After the ‘Beast from the East’ finally departed, we determined to spend as much time as possible at our house in Wales, Y Ddôl, amongst the mountains.  After our enforced absence, the brambles had taken over completely, and as we hacked at the dense undergrowth, we were beginning to feel like the Prince rediscovering Sleeping Beauty!  Whilst pondering the problem of the sinking satellite dish (drying soil), a light-bulb clicked on somewhere in the inner recesses of Bob’s brain … ‘wasn’t there a patio behind the shed?’  We wielded the machetes, and fought with several metres of bramble spines (ow! ow! ow!), until suddenly, ‘Wow! … the patio … it’s really here!’.  So used to the complete bramble coverage were we, that we’d almost forgotten of its existence!  The satellite dish was very happy in its new home, and we were very happy with the long-awaited internet connection … though the odd noble fir in the wood does look ominously close to the satellite’s line of site.  More future tree maintenance (sigh) …

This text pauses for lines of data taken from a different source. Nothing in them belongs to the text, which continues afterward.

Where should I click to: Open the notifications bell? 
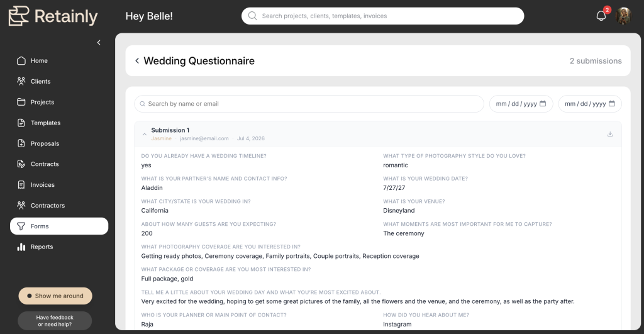(x=601, y=16)
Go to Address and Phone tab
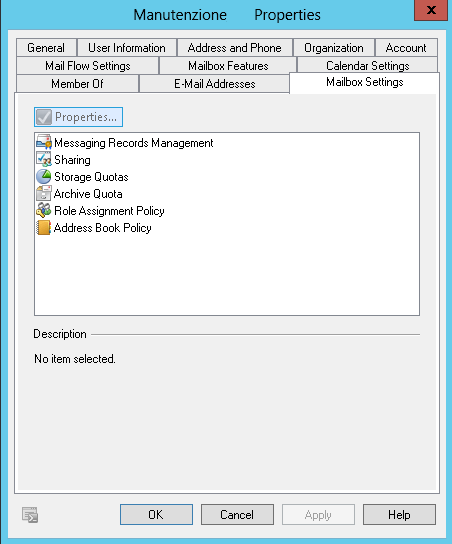This screenshot has height=544, width=452. [x=234, y=48]
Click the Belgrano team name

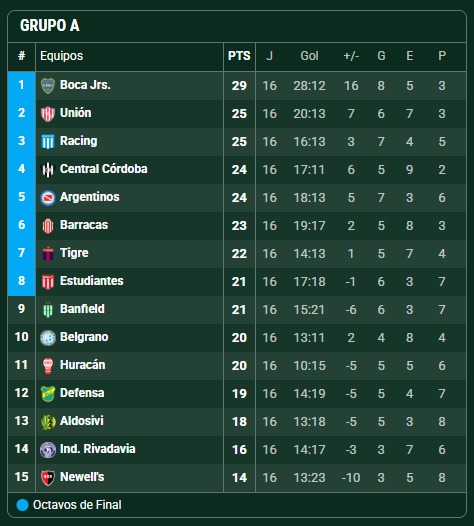click(84, 337)
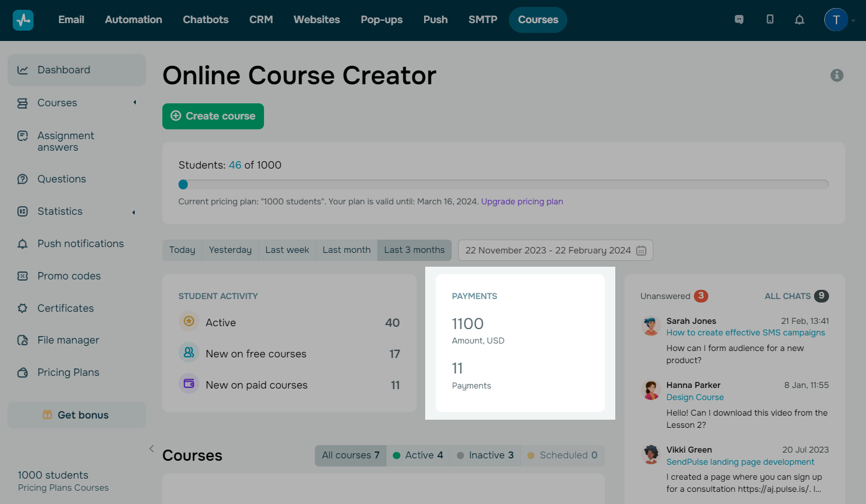Open the calendar icon in date range
Image resolution: width=866 pixels, height=504 pixels.
coord(641,251)
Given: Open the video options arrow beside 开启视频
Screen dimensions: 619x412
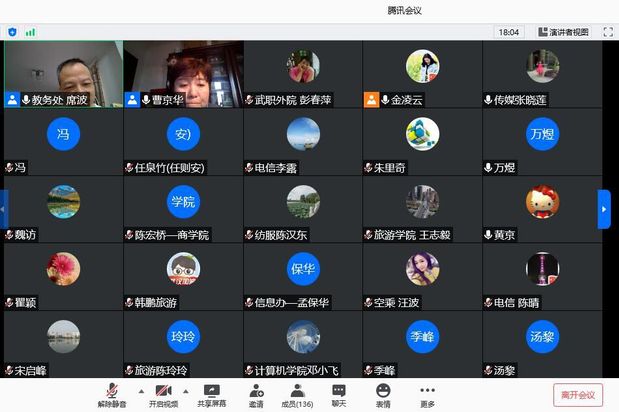Looking at the screenshot, I should click(183, 391).
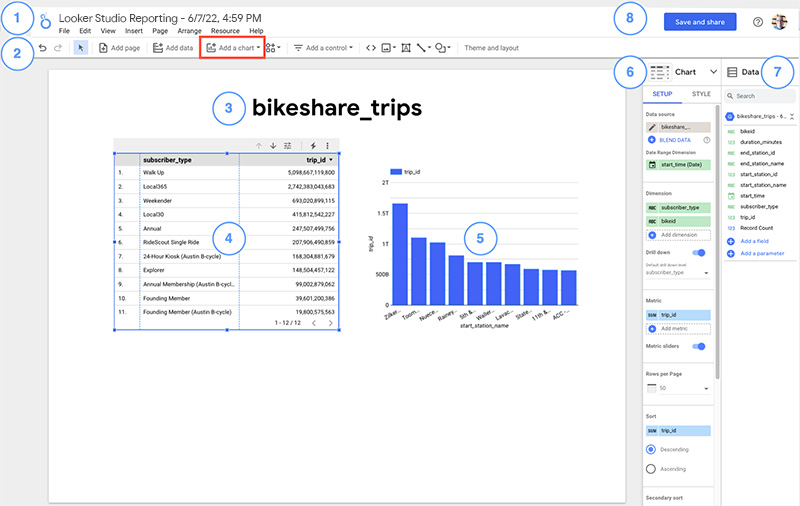
Task: Expand the Add a control dropdown
Action: click(x=323, y=47)
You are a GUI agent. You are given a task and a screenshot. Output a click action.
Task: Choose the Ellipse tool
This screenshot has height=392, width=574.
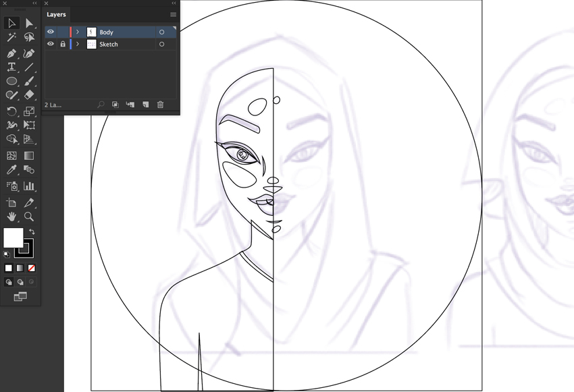coord(11,82)

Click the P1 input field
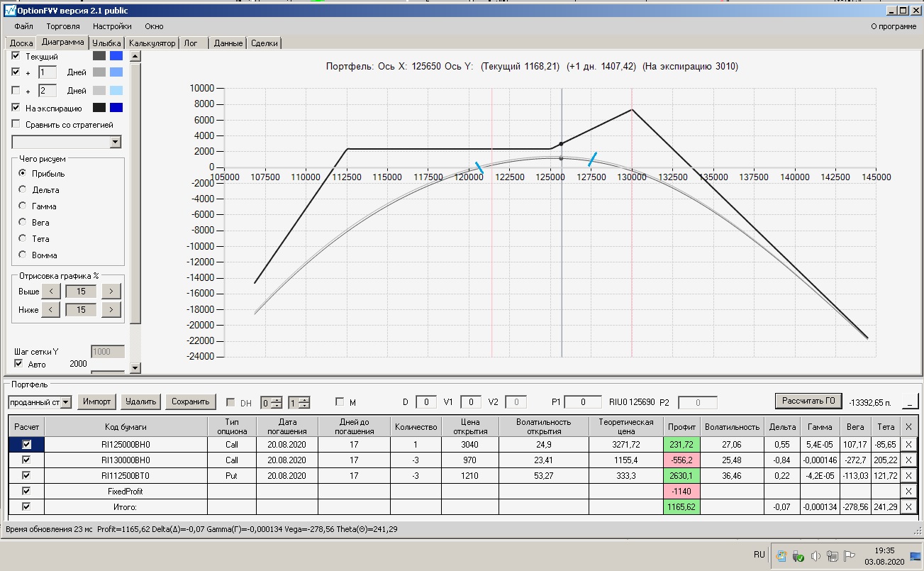pyautogui.click(x=583, y=402)
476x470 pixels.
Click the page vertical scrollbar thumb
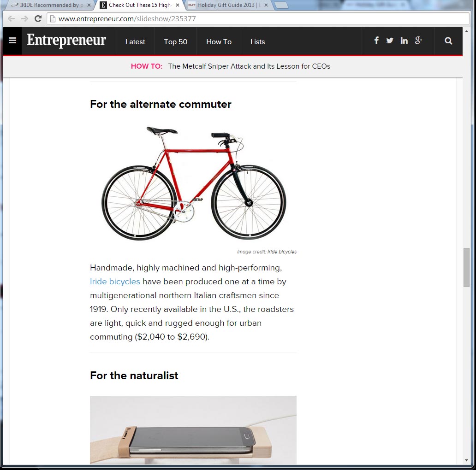coord(466,267)
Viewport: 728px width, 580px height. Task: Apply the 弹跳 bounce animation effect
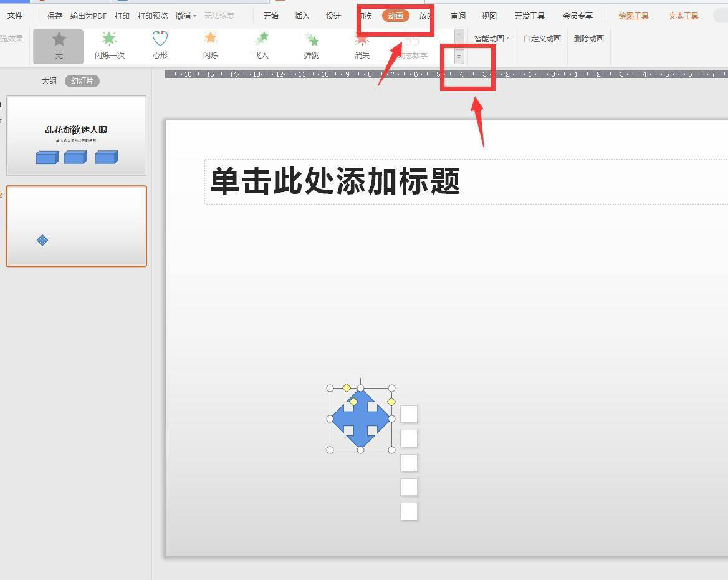tap(312, 41)
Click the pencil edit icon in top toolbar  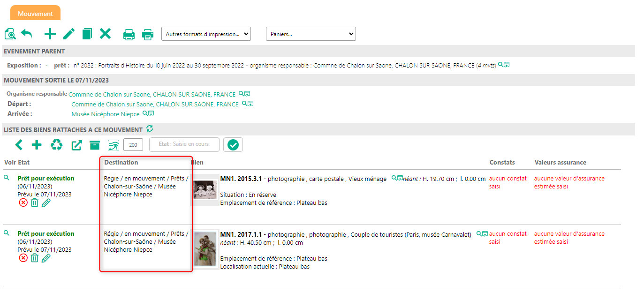click(69, 34)
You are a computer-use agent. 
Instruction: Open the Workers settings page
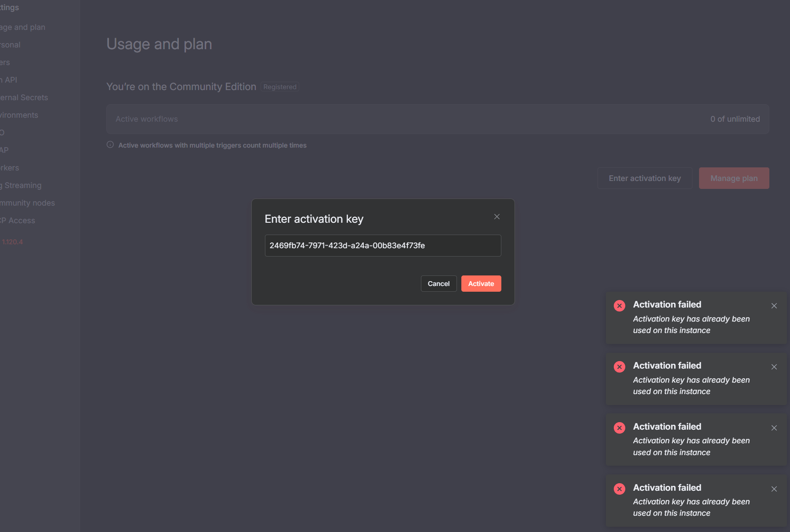tap(10, 168)
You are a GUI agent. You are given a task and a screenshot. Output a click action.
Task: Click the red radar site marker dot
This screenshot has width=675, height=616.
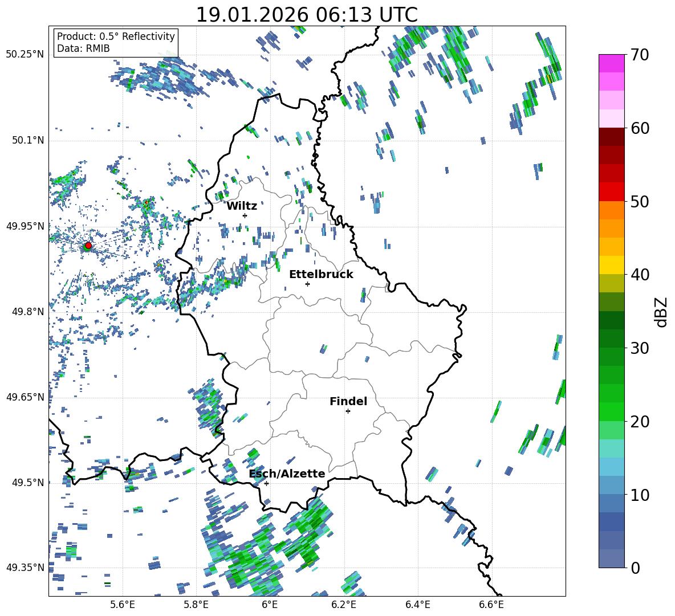88,246
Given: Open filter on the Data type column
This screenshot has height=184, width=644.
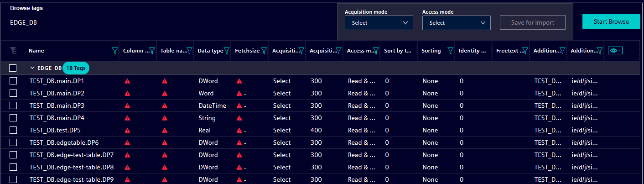Looking at the screenshot, I should click(226, 51).
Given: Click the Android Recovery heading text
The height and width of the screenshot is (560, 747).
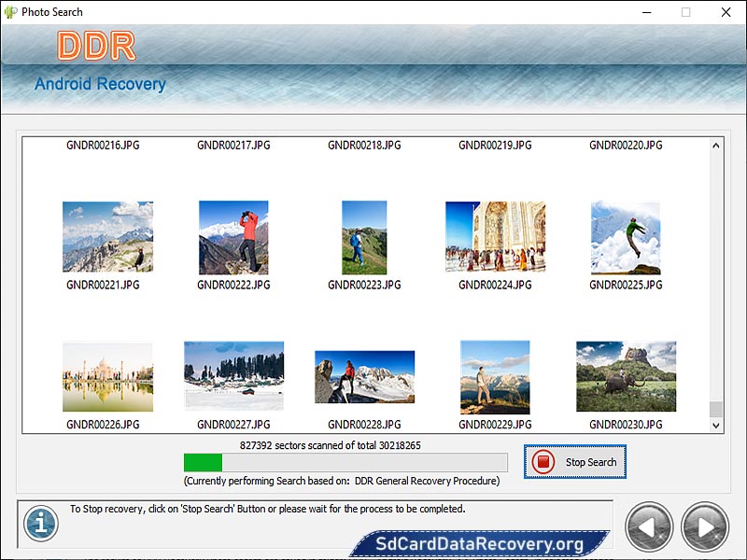Looking at the screenshot, I should click(99, 84).
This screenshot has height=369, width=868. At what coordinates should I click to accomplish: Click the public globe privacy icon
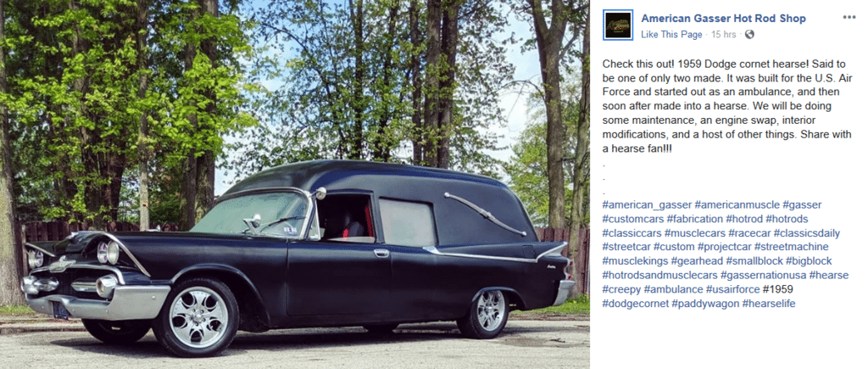point(749,34)
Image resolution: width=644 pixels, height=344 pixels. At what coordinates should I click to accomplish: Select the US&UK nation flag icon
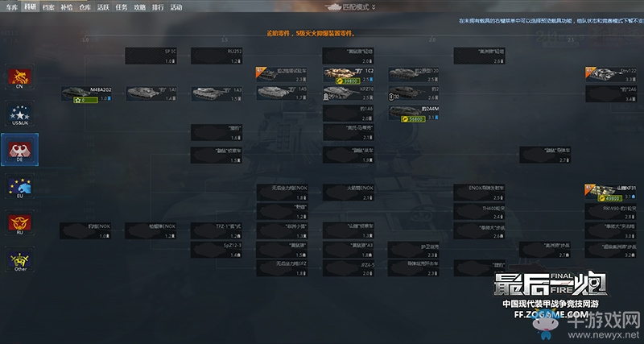(x=19, y=114)
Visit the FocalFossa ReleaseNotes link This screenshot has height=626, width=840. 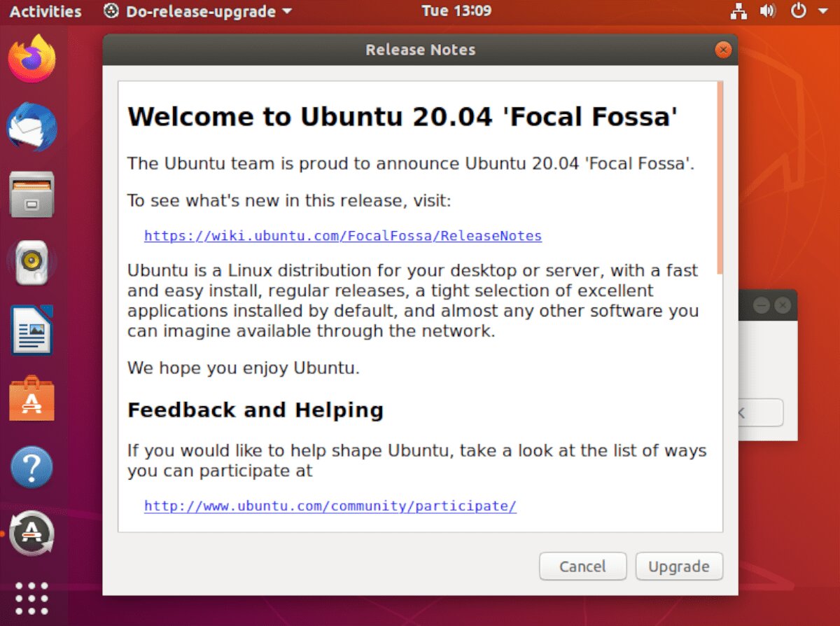[342, 236]

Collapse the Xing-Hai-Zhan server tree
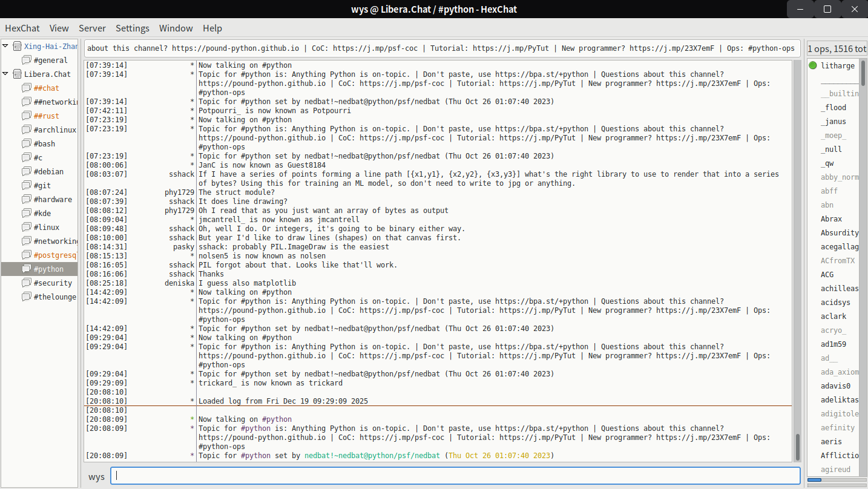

Having wall-to-wall (or should that be mountain-to-mountain) sunshine in the valley, at least allowed us the opportunity to check out which solar panels at the upper end of the ‘garden’ were being obscured by rogue hedge trees gone wild (easy to deal with), and worryingly those which were being shaded by Coed Cadw trees from above.  Since Coed Cadw weren’t happy for us to go on their land to hack the branches back, and it was going to be a specialized task that involved much swinging in the trees, juggling small and large chainsaws (gulp!), we had to be pretty sneaky!  We knew that the Coed Cadw ranger wasn’t going to be in the area until September, so we ensured that the tree surgeons did the job well before then.  They were so good at their job, in that they went back to the trees’ natural growth points, rather than just lopping off branches, that if you didn’t know they’d been there, you’d never guess.  I think we’re now safe (phew) … fingers crossed!  Now we have a few extra branches for logs, and a massive pile of branch chippings from the impressive giant shredder that they arrived with.  Hmm … could create a path, perhaps …    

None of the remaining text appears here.